» **OBJECTIVE**:
Return the lines between the one containing "At what coordinates should I click to accomplish: Open" and the one containing "pyautogui.click(x=72, y=243)", inclusive, reproducing each without any change.

» **SUPPLIED RECORDS**:
┏━━

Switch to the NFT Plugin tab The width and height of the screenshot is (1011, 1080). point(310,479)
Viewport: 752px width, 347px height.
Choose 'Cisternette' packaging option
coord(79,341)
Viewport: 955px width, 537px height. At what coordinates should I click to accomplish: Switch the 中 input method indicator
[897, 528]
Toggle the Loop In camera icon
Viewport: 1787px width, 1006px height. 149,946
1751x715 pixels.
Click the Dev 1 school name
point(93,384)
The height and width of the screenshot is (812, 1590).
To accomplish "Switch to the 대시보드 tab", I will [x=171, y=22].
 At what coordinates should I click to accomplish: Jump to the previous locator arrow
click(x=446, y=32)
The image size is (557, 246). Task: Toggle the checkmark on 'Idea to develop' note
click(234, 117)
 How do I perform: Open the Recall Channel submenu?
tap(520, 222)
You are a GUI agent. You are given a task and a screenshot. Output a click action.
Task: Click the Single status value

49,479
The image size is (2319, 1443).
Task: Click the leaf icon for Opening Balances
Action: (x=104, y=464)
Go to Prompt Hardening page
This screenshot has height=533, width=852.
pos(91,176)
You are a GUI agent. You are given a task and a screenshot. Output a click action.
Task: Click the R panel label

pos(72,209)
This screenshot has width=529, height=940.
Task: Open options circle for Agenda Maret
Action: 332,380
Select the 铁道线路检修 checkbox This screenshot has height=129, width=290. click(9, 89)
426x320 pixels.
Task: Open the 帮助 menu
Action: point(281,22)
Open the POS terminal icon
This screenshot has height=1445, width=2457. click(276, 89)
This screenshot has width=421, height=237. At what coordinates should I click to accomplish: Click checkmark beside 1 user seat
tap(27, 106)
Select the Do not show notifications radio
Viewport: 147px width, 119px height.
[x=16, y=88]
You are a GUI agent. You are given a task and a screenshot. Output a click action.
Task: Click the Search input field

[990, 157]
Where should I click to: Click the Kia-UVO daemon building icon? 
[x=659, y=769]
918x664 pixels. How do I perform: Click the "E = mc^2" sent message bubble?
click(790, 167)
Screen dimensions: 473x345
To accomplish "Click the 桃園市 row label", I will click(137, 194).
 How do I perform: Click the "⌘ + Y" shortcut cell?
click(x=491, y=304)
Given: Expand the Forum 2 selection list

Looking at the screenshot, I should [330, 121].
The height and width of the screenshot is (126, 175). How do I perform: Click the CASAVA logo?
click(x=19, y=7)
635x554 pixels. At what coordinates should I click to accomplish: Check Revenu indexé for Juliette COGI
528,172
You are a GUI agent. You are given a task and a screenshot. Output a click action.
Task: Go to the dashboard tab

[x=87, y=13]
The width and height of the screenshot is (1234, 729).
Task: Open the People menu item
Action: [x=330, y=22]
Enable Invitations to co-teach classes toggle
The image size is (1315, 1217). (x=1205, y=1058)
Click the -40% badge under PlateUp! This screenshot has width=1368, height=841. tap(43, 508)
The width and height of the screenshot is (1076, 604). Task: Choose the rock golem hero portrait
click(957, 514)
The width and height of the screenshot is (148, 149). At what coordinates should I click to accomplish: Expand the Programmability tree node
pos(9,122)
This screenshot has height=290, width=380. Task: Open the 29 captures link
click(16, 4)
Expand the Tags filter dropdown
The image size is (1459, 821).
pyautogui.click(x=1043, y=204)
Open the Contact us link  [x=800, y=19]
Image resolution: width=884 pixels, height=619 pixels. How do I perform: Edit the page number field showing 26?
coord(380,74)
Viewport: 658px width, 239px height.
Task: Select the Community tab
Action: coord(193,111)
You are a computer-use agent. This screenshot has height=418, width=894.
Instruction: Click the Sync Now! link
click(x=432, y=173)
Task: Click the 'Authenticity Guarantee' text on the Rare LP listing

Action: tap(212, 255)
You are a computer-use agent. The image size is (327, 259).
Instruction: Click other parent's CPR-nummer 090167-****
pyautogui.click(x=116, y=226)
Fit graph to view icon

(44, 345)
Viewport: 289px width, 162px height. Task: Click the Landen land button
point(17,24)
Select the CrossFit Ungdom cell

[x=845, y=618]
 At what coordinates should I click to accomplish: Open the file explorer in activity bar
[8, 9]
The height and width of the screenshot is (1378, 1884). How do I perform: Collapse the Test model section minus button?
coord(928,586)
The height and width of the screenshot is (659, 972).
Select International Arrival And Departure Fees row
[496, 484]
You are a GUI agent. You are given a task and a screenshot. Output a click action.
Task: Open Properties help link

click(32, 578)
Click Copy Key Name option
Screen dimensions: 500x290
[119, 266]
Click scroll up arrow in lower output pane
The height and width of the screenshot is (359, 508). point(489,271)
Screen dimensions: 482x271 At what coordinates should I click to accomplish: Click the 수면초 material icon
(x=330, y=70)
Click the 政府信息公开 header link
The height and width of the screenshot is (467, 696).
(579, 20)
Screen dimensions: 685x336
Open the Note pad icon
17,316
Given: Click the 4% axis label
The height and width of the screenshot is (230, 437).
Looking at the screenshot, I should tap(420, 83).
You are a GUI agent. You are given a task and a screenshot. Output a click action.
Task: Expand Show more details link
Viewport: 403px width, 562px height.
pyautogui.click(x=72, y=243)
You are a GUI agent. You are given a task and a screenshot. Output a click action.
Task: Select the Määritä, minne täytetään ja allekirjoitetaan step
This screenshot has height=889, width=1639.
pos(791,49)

┗━━

» **ANSWER TO THE EXERCISE**:
 At what coordinates should I click to accomplish: Open the file explorer in activity bar
[8, 9]
The height and width of the screenshot is (1378, 1884). How do I perform: Collapse the Test model section minus button?
coord(928,586)
The height and width of the screenshot is (659, 972).
Select International Arrival And Departure Fees row
[496, 484]
You are a GUI agent. You are given a task and a screenshot. Output a click action.
Task: Open Properties help link

click(32, 578)
Click Copy Key Name option
Screen dimensions: 500x290
[119, 266]
Click scroll up arrow in lower output pane
The height and width of the screenshot is (359, 508). point(489,271)
Screen dimensions: 482x271 At what coordinates should I click to accomplish: Click the 수면초 material icon
(x=330, y=70)
Click the 政府信息公开 header link
The height and width of the screenshot is (467, 696).
(579, 20)
Screen dimensions: 685x336
Open the Note pad icon
17,316
Given: Click the 4% axis label
The height and width of the screenshot is (230, 437).
Looking at the screenshot, I should tap(420, 83).
You are a GUI agent. You are given a task and a screenshot. Output a click action.
Task: Expand Show more details link
Viewport: 403px width, 562px height.
pyautogui.click(x=72, y=243)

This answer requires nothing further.